** Task details **
Return the records exactly, from the first line through the "This screenshot has width=936, height=400." line.

━━━━━━━━━━━━━━━━

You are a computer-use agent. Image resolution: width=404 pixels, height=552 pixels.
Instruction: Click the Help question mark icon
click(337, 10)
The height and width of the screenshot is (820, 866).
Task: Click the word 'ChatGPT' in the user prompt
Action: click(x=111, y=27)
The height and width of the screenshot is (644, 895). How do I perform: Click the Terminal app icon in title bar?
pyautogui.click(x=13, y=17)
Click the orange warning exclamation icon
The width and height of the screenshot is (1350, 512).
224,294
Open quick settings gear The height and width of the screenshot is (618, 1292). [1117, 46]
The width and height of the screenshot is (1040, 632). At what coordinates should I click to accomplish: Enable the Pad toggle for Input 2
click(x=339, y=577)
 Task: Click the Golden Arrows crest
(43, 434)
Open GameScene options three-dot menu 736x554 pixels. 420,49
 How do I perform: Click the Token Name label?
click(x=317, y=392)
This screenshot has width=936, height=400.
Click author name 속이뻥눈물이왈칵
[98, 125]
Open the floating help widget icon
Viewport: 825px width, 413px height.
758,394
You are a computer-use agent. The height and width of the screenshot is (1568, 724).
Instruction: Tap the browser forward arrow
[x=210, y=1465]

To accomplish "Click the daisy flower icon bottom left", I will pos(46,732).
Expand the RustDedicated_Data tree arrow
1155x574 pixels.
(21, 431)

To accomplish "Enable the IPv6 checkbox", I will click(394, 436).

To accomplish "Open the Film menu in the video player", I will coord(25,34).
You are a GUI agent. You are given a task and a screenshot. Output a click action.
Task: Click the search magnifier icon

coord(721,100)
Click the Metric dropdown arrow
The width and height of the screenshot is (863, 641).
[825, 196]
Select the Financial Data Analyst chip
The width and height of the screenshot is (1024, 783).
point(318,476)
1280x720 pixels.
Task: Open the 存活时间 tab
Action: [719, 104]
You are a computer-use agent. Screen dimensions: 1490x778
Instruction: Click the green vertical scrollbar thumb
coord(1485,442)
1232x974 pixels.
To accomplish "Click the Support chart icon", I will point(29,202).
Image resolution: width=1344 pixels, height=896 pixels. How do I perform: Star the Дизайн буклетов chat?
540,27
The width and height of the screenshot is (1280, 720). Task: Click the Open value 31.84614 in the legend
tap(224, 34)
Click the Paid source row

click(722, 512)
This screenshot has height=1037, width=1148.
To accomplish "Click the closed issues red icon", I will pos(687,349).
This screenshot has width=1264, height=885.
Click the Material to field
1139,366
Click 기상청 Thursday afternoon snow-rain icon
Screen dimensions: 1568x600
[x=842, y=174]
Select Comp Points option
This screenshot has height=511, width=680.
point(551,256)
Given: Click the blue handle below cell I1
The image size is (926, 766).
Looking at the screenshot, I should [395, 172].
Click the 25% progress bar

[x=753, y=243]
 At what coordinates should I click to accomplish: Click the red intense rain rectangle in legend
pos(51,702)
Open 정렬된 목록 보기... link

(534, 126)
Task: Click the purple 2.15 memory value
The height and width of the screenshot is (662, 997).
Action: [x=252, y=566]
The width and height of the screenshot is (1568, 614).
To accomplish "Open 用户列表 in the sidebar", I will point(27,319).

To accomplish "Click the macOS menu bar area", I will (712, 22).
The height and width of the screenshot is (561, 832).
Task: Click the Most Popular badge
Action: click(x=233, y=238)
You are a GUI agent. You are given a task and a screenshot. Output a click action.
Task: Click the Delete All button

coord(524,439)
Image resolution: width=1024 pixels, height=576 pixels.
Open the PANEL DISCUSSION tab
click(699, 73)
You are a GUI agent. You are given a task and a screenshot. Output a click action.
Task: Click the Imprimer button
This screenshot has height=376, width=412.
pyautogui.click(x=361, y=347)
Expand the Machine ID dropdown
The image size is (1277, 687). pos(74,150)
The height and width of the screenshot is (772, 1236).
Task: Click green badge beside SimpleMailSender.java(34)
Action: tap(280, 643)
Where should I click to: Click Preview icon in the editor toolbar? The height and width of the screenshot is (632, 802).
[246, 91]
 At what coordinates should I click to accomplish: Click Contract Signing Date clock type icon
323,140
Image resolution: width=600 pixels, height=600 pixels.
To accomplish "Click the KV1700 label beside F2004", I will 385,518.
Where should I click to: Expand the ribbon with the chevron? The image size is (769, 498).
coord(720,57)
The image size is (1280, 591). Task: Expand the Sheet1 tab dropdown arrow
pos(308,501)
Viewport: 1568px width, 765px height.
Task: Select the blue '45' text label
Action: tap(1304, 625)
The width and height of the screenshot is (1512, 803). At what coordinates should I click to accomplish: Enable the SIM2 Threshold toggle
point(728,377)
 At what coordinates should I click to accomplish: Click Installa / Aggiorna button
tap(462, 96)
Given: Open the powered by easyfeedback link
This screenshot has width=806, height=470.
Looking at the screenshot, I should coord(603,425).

━━━━━━━━━━━━━━━━

** Completed exercise **
You are a computer-use agent. Image resolution: width=404 pixels, height=552 pixels.
Instruction: Click the Help question mark icon
click(337, 10)
The height and width of the screenshot is (820, 866).
Task: Click the word 'ChatGPT' in the user prompt
Action: click(x=111, y=27)
The height and width of the screenshot is (644, 895). How do I perform: Click the Terminal app icon in title bar?
pyautogui.click(x=13, y=17)
Click the orange warning exclamation icon
The width and height of the screenshot is (1350, 512).
224,294
Open quick settings gear The height and width of the screenshot is (618, 1292). [1117, 46]
The width and height of the screenshot is (1040, 632). At what coordinates should I click to accomplish: Enable the Pad toggle for Input 2
click(x=339, y=577)
 Task: Click the Golden Arrows crest
(43, 434)
Open GameScene options three-dot menu 736x554 pixels. 420,49
 How do I perform: Click the Token Name label?
click(x=317, y=392)
This screenshot has width=936, height=400.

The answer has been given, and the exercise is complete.